Confidential Intelligence Unit - neue britische Polizeieinheit zur Bespitzelung der Bürger


Wenn in London ein freundlich wirkender junger Mann bei einer Demonstration gegen die Massaker im Gazastreifen seine Mitstreiter in ein politisches Gespräch verwickelt; wenn sich eine Mittvierzigerin an die Spitze der Proteste gegen eine dritte Landebahn am Flughafen Heathrow stellt und scheinbar aufgewühlt gegen die Polizei wettert; oder wenn ein älteres Rentnerehepaar einer Friedensorganisation beitritt, um endlich mal was gegen den Krieg zu tun, dann könnte es sich um Mitglieder der CIU, der Confidential Intelligence Unit, handeln. Diese Einheit hat den Auftrag, "domestic extremism" in der Bevölkerung ausfindig zu machen.

"Domestic extremism" läßt sich einfach übersetzen: Darunter fallen all diejenigen, die noch nicht ausreichend domestiziert wurden und deswegen von den Behörden als extrem eingestuft werden. Die CIU wird Umwelt-, Friedens-, Tierschutz- und linke wie rechte Gruppen im ganzen Land heimlich infiltrieren und observieren, wie die britische Zeitung "Mail on Sunday" online berichtete. [1] Damit schließt die CIU eine angebliche Lücke, die sich aufgetan hat, nachdem der britische Inlandsgeheimdienst MI5 seinen Schwerpunkt auf die Verfolgung des sogenannten islamischen Terrorismus gelegt hat. Die neue Einheit wird von der Acpo (Association of Chief Police Officers), der Vereinigung der Polizeichefs, aufgestellt und ist bei Scotland Yard in Zentrallondon angesiedelt, wie aus einer internen Anzeige für Polizeijobs hervorgeht, die der britischen Zeitung vorliegt.

Die CIU wird rechtliche Schritte unternehmen, um Einzelheiten ihrer Einsätze nicht öffentlich machen zu müssen, und wird eng mit Behörden, Universitätsverwaltungen und Privatunternehmen zusammenarbeiten, "um die Bedrohung durch Verbrechen und Störungen der öffentlichen Ordnung als Folge des heimischen Extremismus" zu beseitigen.

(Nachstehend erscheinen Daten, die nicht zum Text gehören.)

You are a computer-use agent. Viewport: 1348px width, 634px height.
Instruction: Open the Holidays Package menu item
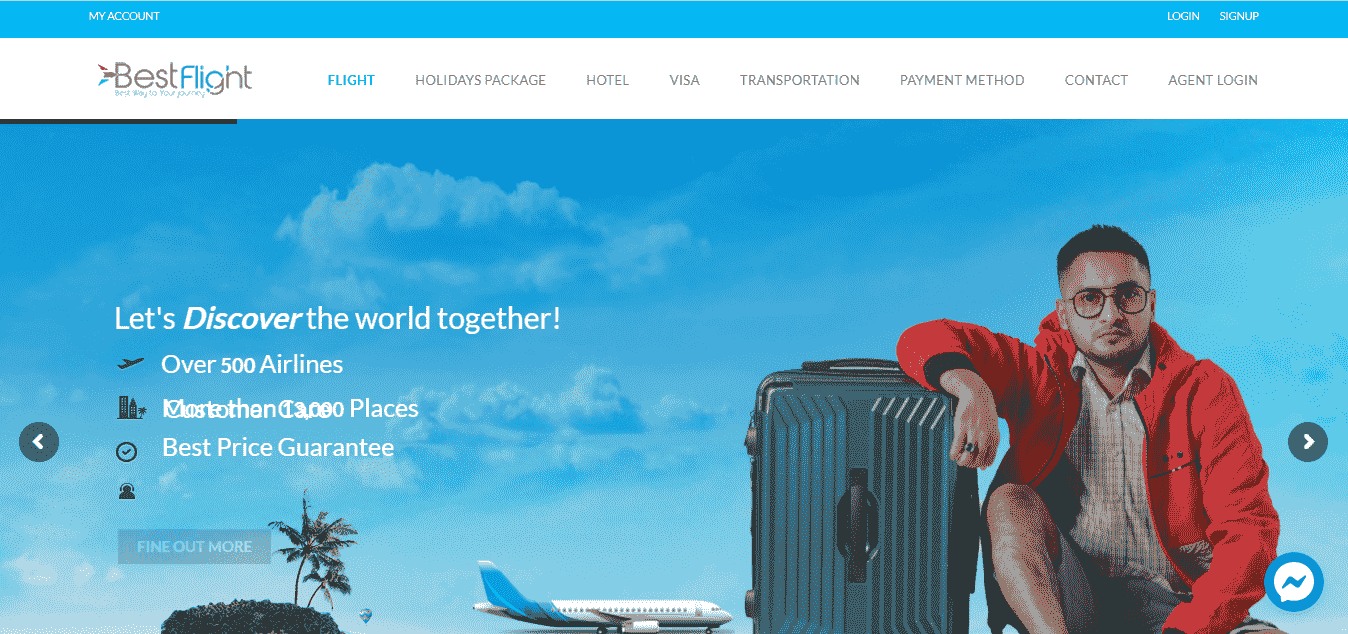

Mit der Einrichtung der CIU setzt sich ein langjähriger Trend in der britischen Gesetzgebung zur nimmer endenden Qualifizierung des Sicherheitsstaats fort. Großbritannien ist nicht nur mindestens europaweit Vorreiter im Aufstellen von Überwachungskameras, sondern auch in der Ahndung von Ordnungswidrigkeiten mit drakonischen Strafen (Asbo-System) sowie in der Anti-Terror-Gesetzgebung. Die Bürger sind so gläsern, wie es der Staat eben nicht ist. Das Ausspionieren der Bevölkerung stellt keine prinzipielle Neuerung dar, doch hat es den Anschein, als solle sie durch die CIU auf breiter Basis erfolgen.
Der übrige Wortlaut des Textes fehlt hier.